As you print the data below, keep every line exactly as it is and leave the images behind.

++++ The records

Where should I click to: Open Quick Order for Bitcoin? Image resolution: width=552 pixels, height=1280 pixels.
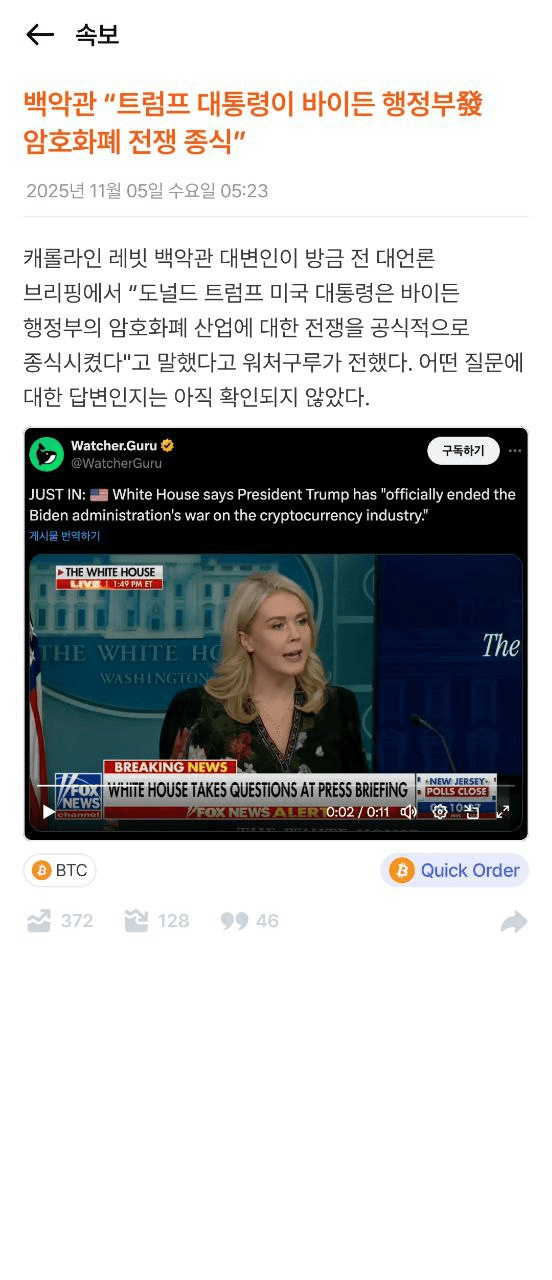click(455, 870)
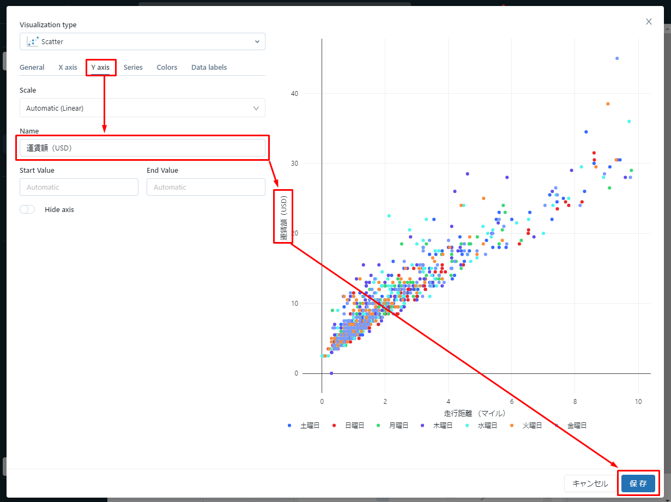Image resolution: width=671 pixels, height=502 pixels.
Task: Toggle the Hide axis switch
Action: point(27,210)
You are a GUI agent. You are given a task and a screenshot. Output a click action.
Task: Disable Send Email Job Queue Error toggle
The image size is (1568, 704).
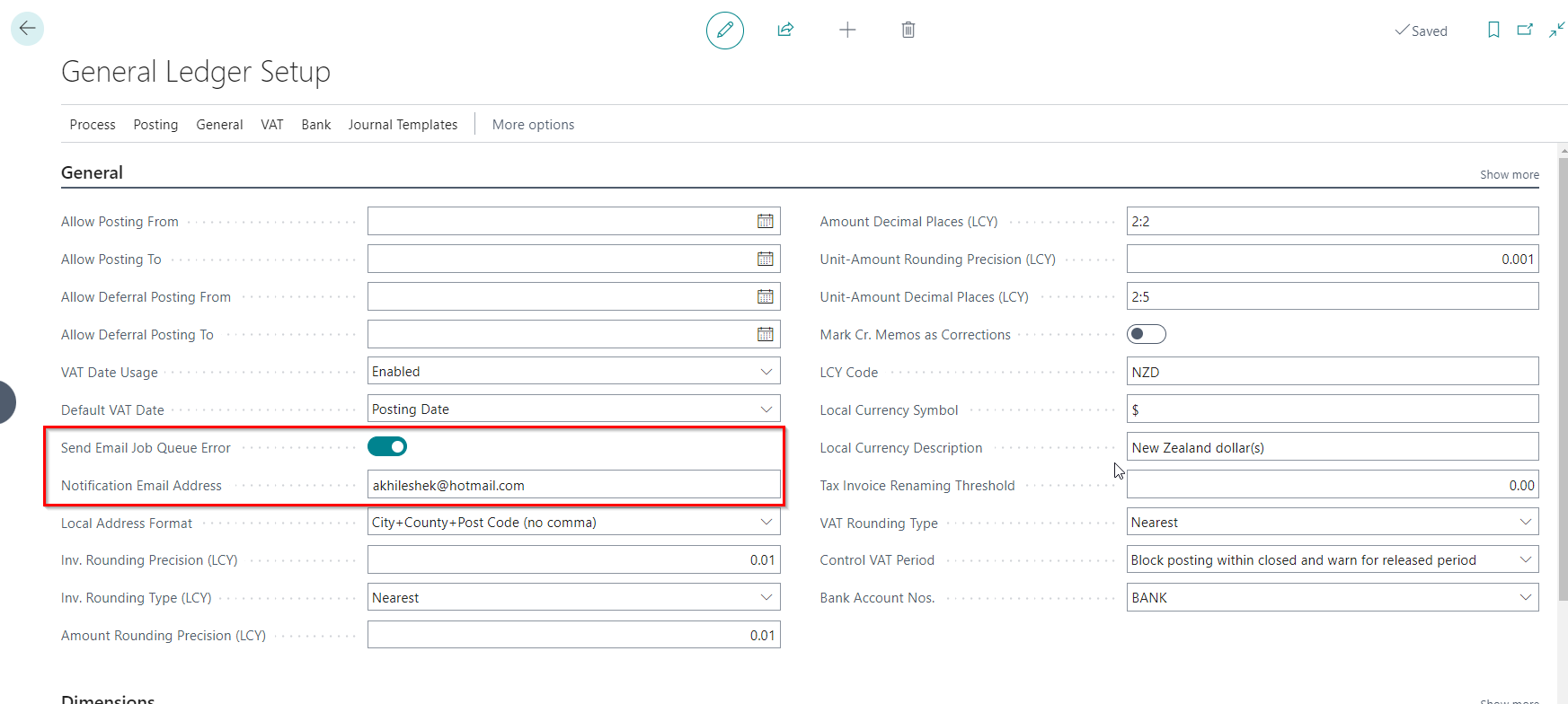(x=387, y=447)
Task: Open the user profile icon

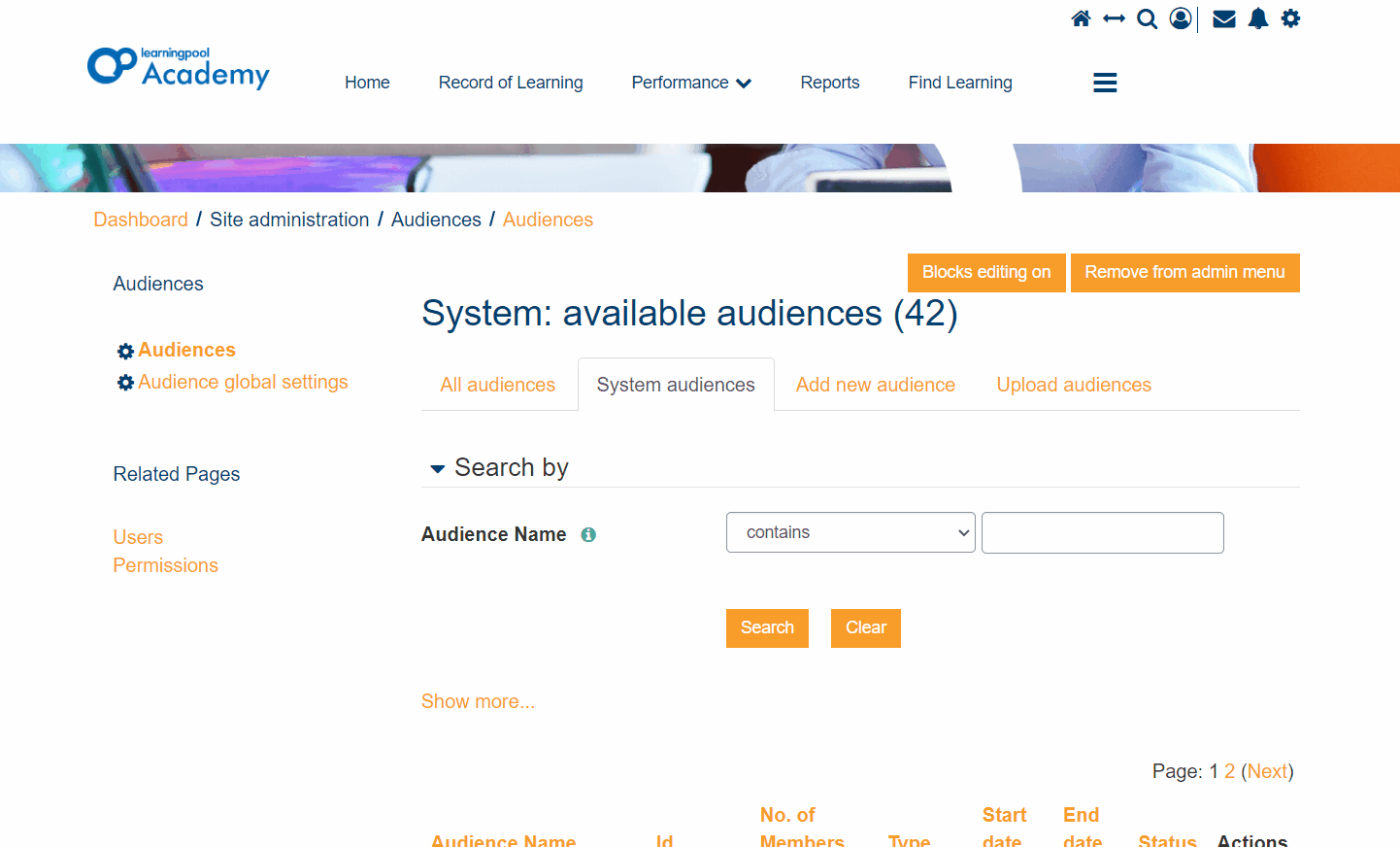Action: coord(1180,17)
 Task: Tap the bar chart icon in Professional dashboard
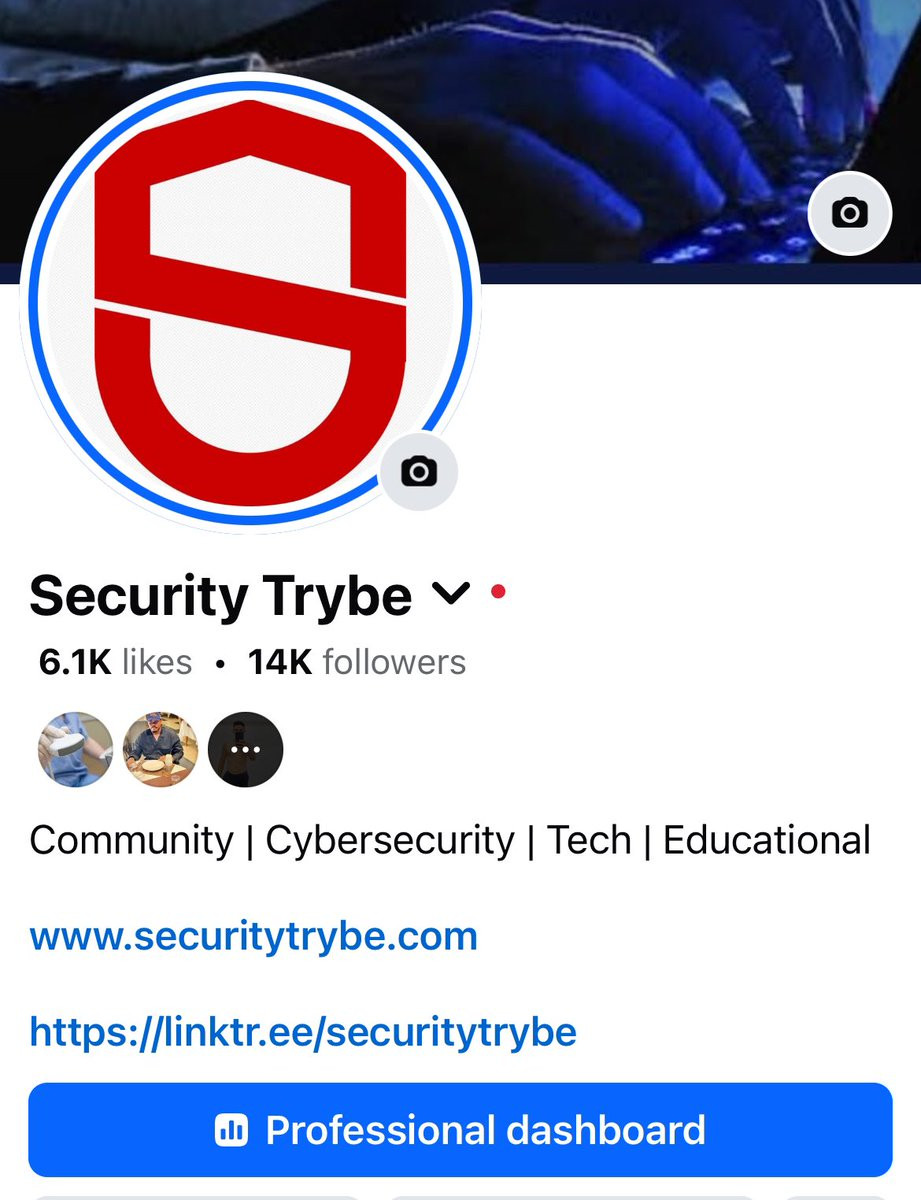231,1131
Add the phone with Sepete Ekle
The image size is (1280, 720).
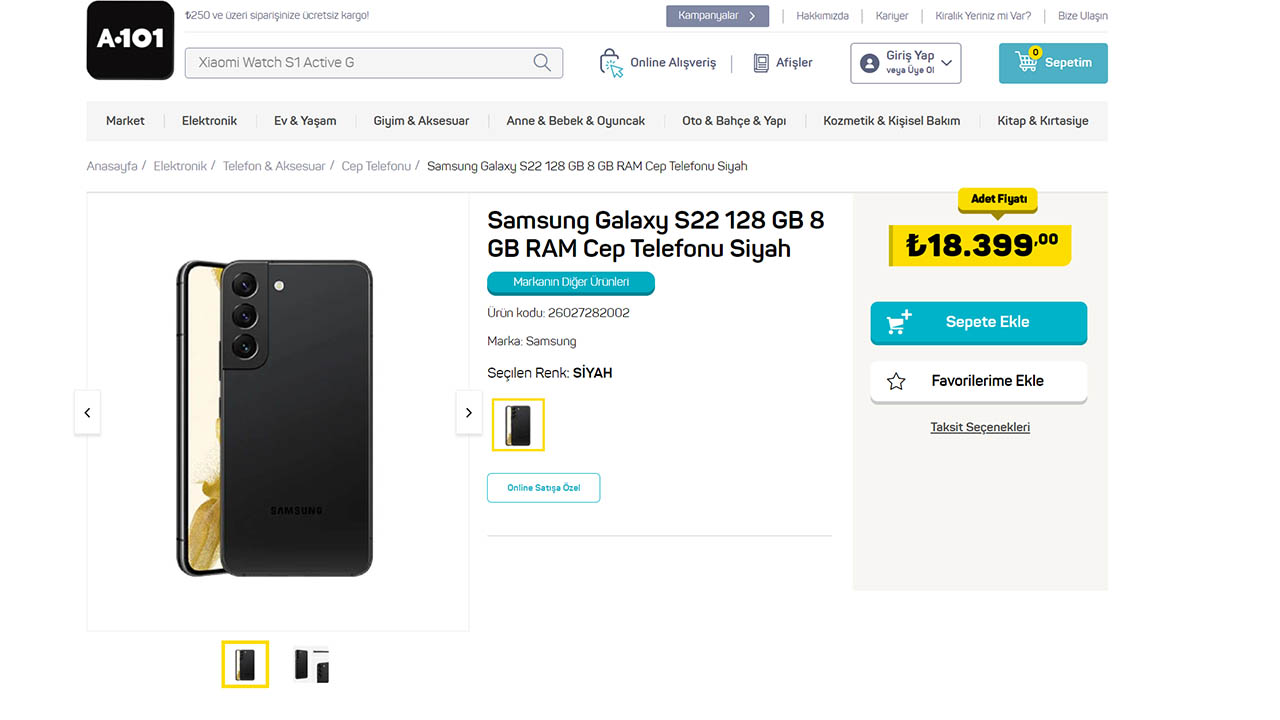(x=978, y=322)
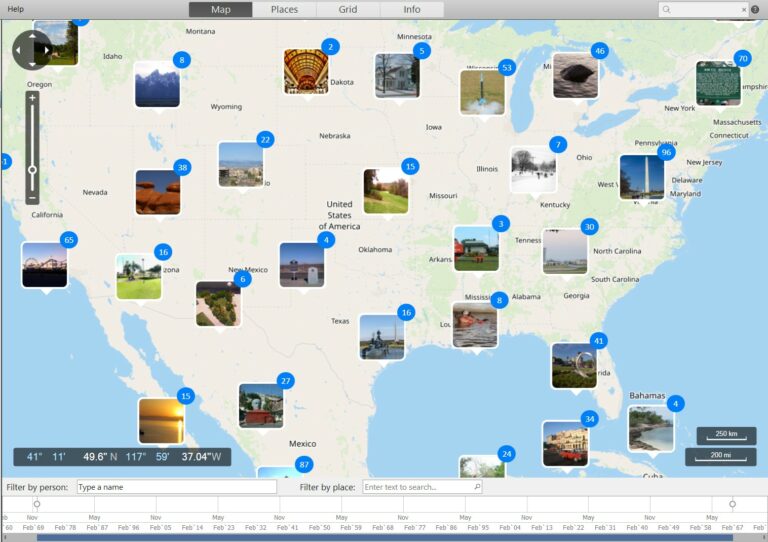The image size is (768, 542).
Task: Open the sunset photo cluster with 15
Action: 161,420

++++++++

**Answer to this task:**
Where should I click to: Open Quick Order for Bitcoin? Image resolution: width=552 pixels, height=1280 pixels.
click(455, 870)
Image resolution: width=671 pixels, height=502 pixels.
Task: Toggle the Hide axis switch
Action: point(27,210)
You are a GUI agent. You are given a task and a screenshot. Output a click action.
Task: Disable Send Email Job Queue Error toggle
The image size is (1568, 704).
(x=387, y=447)
Task: Open the user profile icon

Action: coord(1180,17)
 Task: Tap the bar chart icon in Professional dashboard
231,1131
Add the phone with Sepete Ekle
The image size is (1280, 720).
(x=978, y=322)
The image size is (768, 542).
Task: Open the sunset photo cluster with 15
Action: 161,420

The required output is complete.